New FX window spurs foreign interest
Since its unveiling 0n April 24 the Investors’ and Exporters’ (I&E) FX Window has attracted over $4bn into the economy and boosted the naira’s stability – all of which helped local banks to adjust their card spending limits abroad.
“The Central Bank of Nigeria, in a continuing effort to deepen the foreign exchange market and accommodate all FX obligations, hereby announces a special window for investors, exporters,” said the CBN in a circular announcing the inception of the window. “The purpose of this window is to boost liquidity in the FX market and ensure timely execution and settlement for eligible transactions,” said the CBN
Nigerians at atm
The I&E FX Window, also called ‘willing-buyer willing-seller window’, allows foreign investors to find buyers for their dollars at a mutually agreed price, with trading taking place by phone. The CBN controls about 15% of all the transactions carried out in the window.

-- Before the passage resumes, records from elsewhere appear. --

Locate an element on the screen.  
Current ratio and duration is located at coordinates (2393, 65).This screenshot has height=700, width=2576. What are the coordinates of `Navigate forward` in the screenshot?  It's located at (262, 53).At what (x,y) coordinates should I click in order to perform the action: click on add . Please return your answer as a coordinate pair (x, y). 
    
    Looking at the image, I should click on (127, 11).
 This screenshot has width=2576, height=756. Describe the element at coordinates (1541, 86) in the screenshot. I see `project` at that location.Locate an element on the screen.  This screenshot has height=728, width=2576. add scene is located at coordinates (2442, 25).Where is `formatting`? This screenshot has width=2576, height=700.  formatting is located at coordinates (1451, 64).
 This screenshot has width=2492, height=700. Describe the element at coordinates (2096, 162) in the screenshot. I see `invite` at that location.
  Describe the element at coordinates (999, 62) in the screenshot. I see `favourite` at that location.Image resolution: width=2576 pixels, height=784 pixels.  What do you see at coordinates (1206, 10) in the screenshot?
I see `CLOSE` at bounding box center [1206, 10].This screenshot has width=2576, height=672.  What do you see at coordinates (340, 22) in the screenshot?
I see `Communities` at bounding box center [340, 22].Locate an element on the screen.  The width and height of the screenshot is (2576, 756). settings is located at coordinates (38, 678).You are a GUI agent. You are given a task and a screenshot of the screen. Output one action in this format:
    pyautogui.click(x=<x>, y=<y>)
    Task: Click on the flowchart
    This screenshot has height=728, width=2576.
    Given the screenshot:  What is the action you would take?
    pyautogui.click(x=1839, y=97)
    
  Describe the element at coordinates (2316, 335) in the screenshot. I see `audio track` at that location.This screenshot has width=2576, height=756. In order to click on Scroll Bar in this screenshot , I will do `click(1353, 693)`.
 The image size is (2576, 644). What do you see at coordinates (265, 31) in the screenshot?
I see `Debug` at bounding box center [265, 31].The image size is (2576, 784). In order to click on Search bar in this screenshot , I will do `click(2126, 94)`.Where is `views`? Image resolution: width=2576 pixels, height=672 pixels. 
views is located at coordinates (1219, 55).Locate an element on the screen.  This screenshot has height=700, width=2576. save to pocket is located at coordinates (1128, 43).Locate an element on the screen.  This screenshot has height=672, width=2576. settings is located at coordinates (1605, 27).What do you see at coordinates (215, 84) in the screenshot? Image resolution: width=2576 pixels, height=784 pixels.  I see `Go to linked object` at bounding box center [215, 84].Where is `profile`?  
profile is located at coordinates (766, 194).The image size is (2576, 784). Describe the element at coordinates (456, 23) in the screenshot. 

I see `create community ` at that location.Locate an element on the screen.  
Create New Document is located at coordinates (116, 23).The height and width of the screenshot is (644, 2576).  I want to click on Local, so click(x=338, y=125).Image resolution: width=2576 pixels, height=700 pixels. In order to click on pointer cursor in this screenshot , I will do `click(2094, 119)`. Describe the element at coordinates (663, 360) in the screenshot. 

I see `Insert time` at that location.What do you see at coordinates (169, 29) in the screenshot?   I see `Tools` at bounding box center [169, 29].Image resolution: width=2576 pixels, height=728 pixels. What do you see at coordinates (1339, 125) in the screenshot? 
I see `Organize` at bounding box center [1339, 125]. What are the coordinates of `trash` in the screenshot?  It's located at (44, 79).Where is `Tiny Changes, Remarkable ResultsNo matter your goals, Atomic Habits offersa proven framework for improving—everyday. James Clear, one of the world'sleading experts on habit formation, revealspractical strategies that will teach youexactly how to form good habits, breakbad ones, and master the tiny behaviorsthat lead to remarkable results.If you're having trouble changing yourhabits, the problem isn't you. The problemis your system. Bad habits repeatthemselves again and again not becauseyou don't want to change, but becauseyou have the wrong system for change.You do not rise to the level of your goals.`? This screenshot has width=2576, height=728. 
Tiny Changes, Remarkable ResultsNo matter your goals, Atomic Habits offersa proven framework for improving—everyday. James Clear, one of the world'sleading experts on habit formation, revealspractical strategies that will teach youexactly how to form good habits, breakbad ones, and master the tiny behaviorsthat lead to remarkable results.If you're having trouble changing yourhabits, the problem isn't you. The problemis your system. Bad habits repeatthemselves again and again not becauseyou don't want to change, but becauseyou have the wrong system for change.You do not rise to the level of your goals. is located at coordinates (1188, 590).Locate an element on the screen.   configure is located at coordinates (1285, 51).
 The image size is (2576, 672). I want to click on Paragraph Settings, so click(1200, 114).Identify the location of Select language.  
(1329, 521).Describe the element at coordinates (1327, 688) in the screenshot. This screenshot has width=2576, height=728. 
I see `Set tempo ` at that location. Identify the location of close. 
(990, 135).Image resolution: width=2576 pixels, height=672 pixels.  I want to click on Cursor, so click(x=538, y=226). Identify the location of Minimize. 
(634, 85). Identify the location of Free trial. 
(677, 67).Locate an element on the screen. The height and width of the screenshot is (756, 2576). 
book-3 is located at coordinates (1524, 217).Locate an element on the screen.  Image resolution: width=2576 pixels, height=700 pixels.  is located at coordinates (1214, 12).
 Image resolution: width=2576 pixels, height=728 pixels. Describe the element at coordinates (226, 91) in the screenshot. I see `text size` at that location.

The volume of transactions is increasing. Activity in the week ending July 7 saw a total of $407.40m traded, a 30.55% increase from the $312.06m recorded the previous week.
Ezun said the era when banks were postponing settlement of dollar obligations were over as those obligations are matured and fully settled by the CBN.
He expects stability in the foreign exchange market to be sustained in the short to medium term as the CBN continues its intervention in the spot and forward markets and equally records continuous dollar inflows through the I&E FX Window.